Grasshoppers have been a lot more abundant through much of the Interior this year.

KAMLOOPS - A district board member hopes to speak with the provincial Minister of Agriculture about "a great number of complaints" about the growing grasshopper population eating away the grasslands near Kamloops and causing concerns for ranchers. 

Ken Gillis, the director for the Grasslands area of the Thompson Nicola Regional District, says he plans to ask for solutions like the reinstatement of the Grasshopper Control Act to deal with what he calls a "major problem."

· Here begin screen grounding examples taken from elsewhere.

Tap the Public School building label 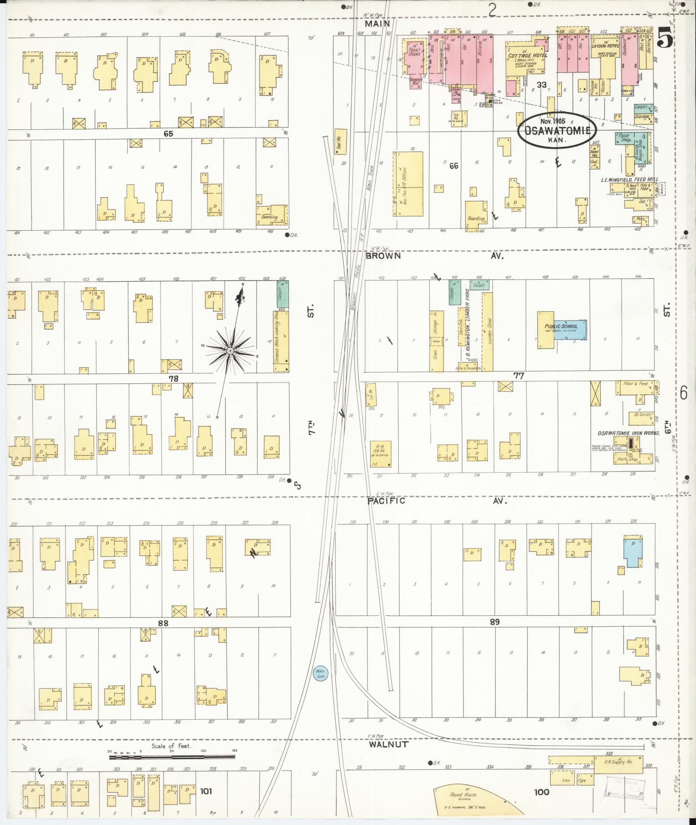click(x=561, y=326)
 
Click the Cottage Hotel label click(x=527, y=56)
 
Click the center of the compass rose click(x=230, y=351)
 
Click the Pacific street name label click(x=386, y=501)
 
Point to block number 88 click(x=163, y=623)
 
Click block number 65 click(x=168, y=134)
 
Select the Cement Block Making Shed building click(x=281, y=341)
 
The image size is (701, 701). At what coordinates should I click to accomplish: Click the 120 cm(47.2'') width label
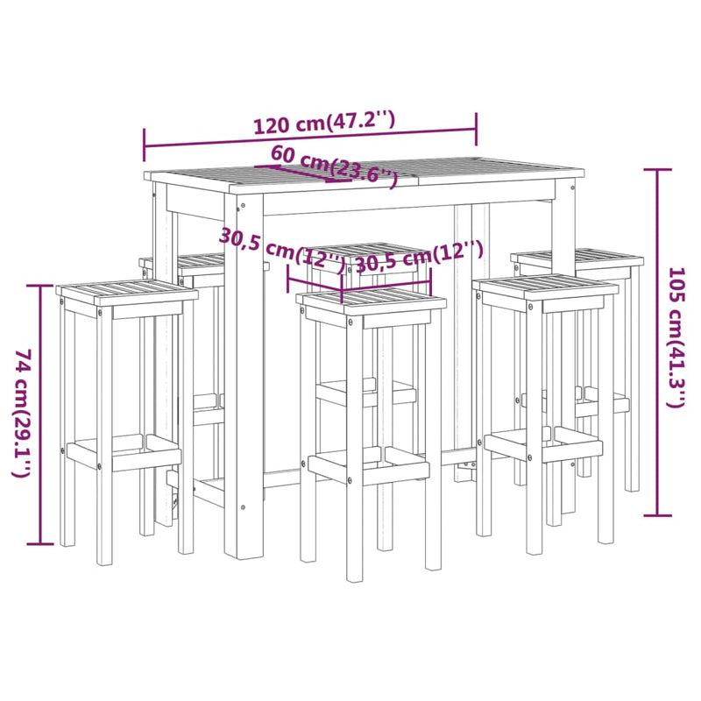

“I have talked to ranchers in the Pritchard area who have lost entire fields,” Gillis says. "I have gone and seen with my own two eyes a residential property where a woman had, I’m guessing, thousands of dollars worth of plants in her backyard completely destroyed."

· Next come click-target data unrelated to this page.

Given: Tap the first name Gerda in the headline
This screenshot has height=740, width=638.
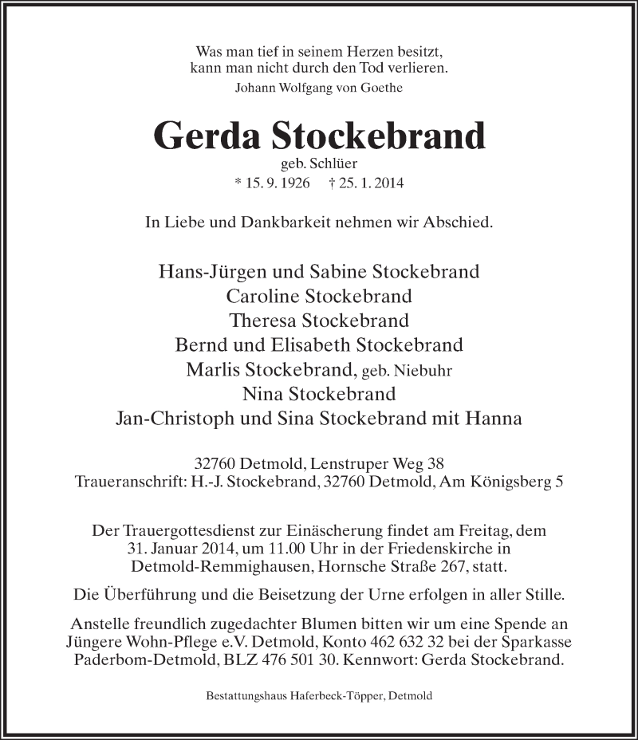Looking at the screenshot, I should (x=207, y=136).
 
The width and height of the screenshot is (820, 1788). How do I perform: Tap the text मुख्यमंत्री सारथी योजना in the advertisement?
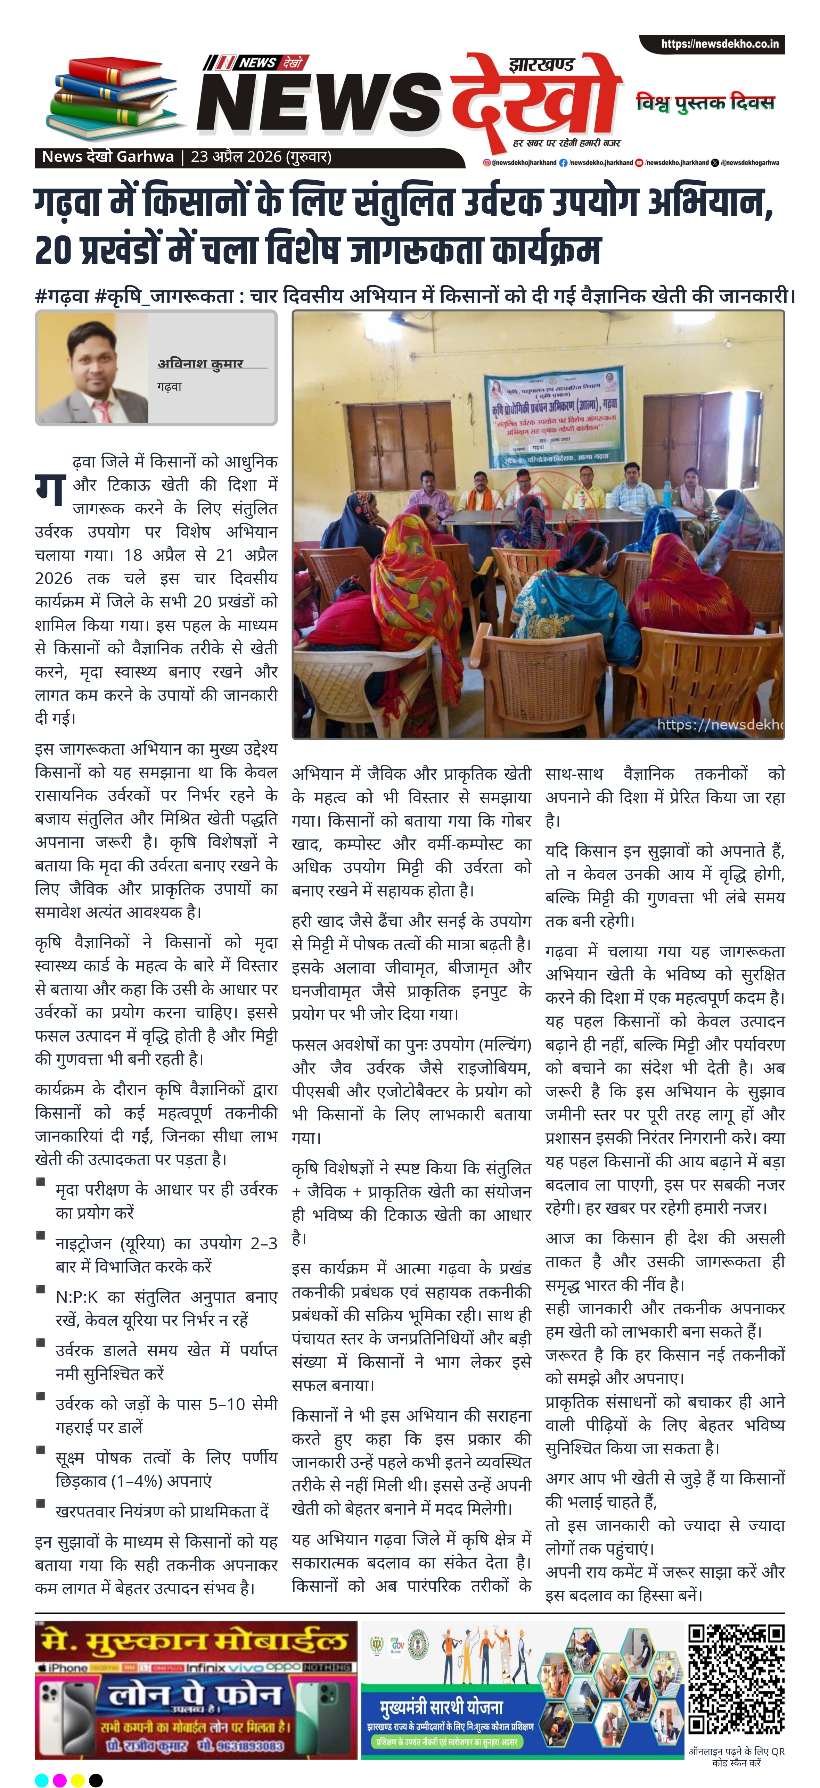441,1707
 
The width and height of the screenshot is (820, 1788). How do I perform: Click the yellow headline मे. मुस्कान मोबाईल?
195,1641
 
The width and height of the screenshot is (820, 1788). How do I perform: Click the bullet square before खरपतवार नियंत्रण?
41,1504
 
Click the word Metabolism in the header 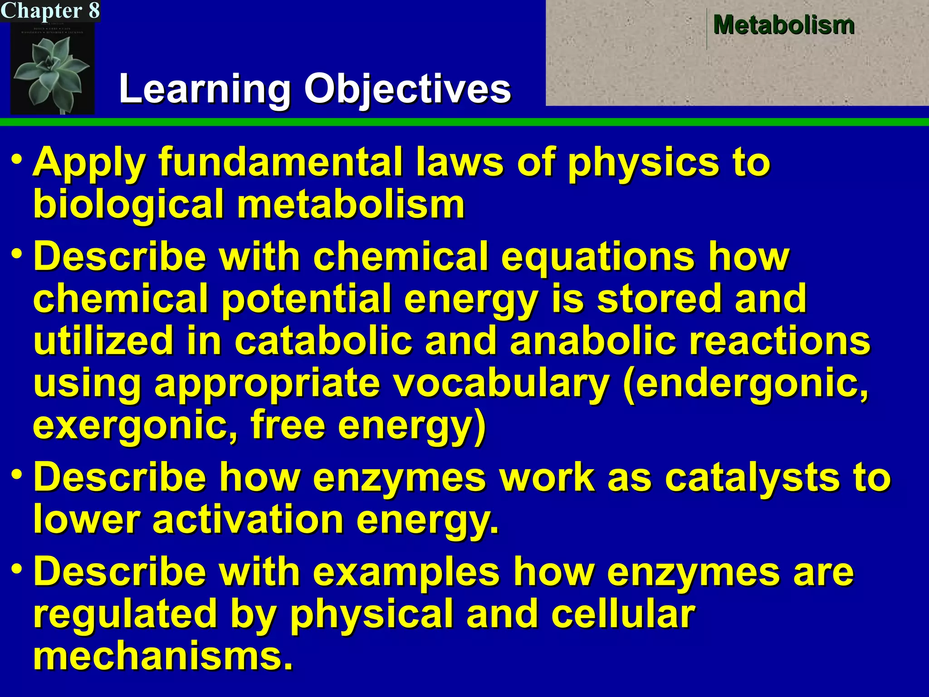(x=784, y=25)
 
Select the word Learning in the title (x=204, y=89)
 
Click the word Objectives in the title (x=407, y=89)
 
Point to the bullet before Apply (x=17, y=160)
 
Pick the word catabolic (x=323, y=341)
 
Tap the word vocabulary (x=500, y=383)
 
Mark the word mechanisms (x=162, y=656)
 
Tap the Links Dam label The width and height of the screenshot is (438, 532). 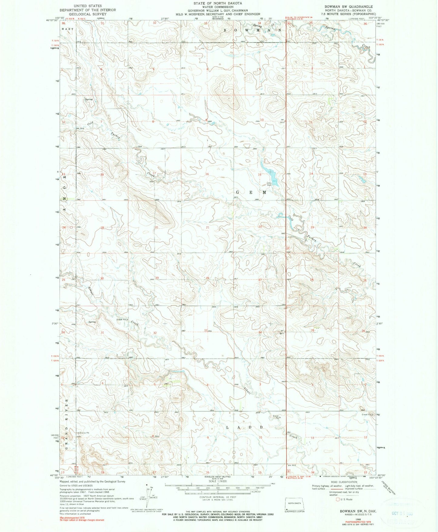coord(269,184)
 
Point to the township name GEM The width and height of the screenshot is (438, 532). coord(251,193)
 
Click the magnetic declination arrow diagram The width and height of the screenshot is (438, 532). coord(147,500)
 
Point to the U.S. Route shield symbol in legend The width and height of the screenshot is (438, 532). coord(336,499)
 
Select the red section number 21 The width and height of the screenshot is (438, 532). coord(208,227)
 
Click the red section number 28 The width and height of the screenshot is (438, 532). coord(208,278)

"Once they run out of grass, they’ll eat everything."

Gillis says he hears the bugs are eating into hay bails, where they also lay their eggs. He notes while grasshopper populations are cyclical and dependant on the year’s weather conditions, he hopes to help ranchers obtain a means to deal with the pest before it becomes a real issue.

“If we don’t have something in place year after year after year, then when a year does come along when they are a major problem we’ve got no means whatsoever of dealing with them,” he says.

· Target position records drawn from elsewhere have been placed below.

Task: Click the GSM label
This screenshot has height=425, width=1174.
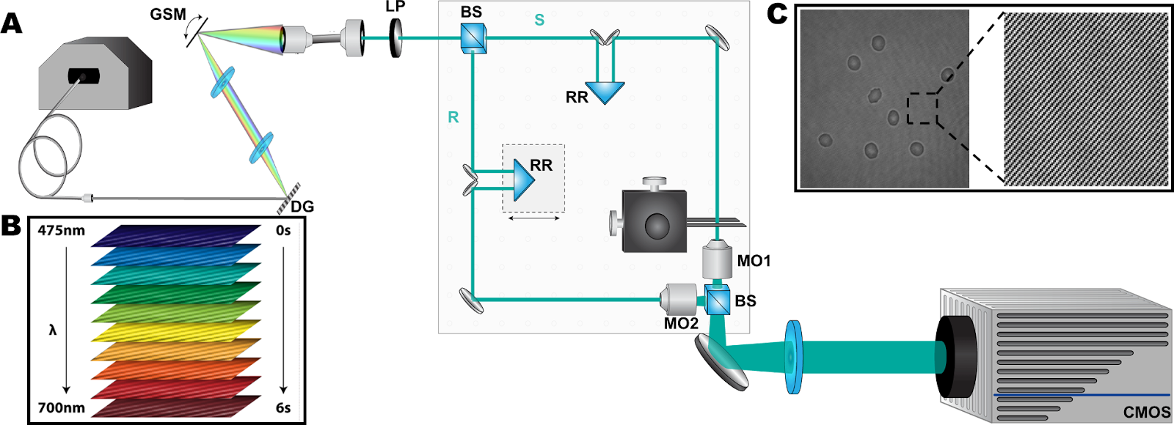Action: click(168, 14)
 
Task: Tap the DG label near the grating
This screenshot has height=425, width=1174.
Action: click(302, 207)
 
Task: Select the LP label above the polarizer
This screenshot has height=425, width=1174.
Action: click(395, 7)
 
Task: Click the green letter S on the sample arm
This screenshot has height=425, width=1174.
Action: click(539, 21)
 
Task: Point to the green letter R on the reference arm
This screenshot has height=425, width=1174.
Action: click(453, 117)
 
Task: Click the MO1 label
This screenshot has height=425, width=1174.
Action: click(754, 261)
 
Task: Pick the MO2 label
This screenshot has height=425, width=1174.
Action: click(681, 323)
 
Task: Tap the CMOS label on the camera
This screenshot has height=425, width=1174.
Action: click(1147, 413)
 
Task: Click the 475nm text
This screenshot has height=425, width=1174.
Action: click(62, 231)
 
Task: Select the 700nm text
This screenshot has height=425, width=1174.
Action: click(62, 408)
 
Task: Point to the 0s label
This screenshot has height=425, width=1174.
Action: click(283, 231)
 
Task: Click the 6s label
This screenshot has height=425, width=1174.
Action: click(283, 408)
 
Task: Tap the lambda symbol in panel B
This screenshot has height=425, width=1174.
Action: click(52, 330)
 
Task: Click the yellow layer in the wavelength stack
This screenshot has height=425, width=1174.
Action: click(176, 330)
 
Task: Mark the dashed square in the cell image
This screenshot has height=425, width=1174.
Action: click(922, 108)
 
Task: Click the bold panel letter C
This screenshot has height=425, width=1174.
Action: click(777, 15)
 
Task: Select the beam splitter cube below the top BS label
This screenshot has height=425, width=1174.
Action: click(473, 38)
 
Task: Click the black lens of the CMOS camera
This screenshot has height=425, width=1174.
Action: click(954, 357)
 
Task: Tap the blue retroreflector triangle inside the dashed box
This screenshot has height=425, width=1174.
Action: click(523, 180)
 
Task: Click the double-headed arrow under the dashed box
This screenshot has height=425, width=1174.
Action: click(533, 218)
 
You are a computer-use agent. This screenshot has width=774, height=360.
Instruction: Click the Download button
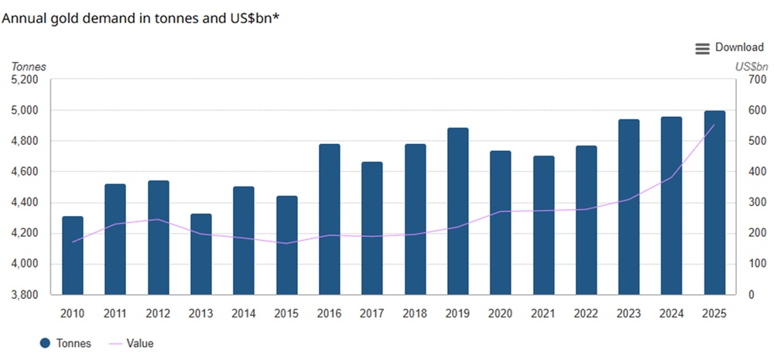coord(738,48)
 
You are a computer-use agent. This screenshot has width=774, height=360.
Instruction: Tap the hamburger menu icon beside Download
coord(702,49)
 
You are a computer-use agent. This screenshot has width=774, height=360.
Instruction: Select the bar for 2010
coord(73,255)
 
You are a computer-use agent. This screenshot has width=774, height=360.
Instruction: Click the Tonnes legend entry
coord(67,343)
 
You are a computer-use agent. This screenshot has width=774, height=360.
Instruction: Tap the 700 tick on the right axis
coord(756,80)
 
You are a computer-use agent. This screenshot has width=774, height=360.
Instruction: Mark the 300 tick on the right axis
coord(756,203)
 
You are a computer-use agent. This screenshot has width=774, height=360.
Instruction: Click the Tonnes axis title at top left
coord(29,67)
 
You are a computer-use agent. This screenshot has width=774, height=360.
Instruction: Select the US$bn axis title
coord(749,67)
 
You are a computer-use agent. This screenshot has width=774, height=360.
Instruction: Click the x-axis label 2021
coord(543,314)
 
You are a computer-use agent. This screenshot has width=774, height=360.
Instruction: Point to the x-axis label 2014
coord(244,314)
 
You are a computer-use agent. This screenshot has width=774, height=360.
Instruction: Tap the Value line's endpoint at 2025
coord(714,125)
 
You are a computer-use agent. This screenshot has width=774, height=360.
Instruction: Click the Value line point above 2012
coord(158,219)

Gilis notes he's heard complaints from constituents in Ashcroft, Cache Creek, 70 Mile House and Westwold.

One of those people dealing with the issue is Knutsford rancher Ray Frolek.

“It’s something I’ve never seen before,” Frolek says.

The rancher started to notice part of his pasture deplete in June but watched as the area the grasshoppers were eating continued to grow over the summer.

“They just kept expanding and expanding and it got to the point where they were moving 100 metres every day,” he says of his own pasture. "It got within 100 metres of one of our hay fields. We were really concerned they were going to get into the hay fields and destroy all our crop we were going to be using for winter feed.”

Frolek says ranchers with smaller properties could be in "serious trouble" if they don’t have any fall pasture at all. Without pasture, he says it could leave ranchers with two options: buy feed or sell the herd.

Frolek hired John McCurrach from Purity Service and Supply to aerially spray a protective barriere of for his hay field from a helicopter. He says it’s stopped the grasshoppers for the interim.

McCurrach says the mild winter, early spring and dry weather in the summer months provided the perfect breeding and eating conditions for the pest. The damage extends past the district, he says.

“There was a lot of damage done to grasslands all the way from the United States border right through to the Peace River country - massive destruction from grasshoppers,” McCurrach says. “We’ve seen some of the vineyards where grasshoppers have come and eaten the leaves right off the grape plants. We’ve seen farmers have their hay fields destroyed by grasshoppers, where they’ve eaten whole stands of alfalfa."

Approval for Gillis' application to the Thompson Nicola Regional District to speak to the Minister of Agriculture is pending.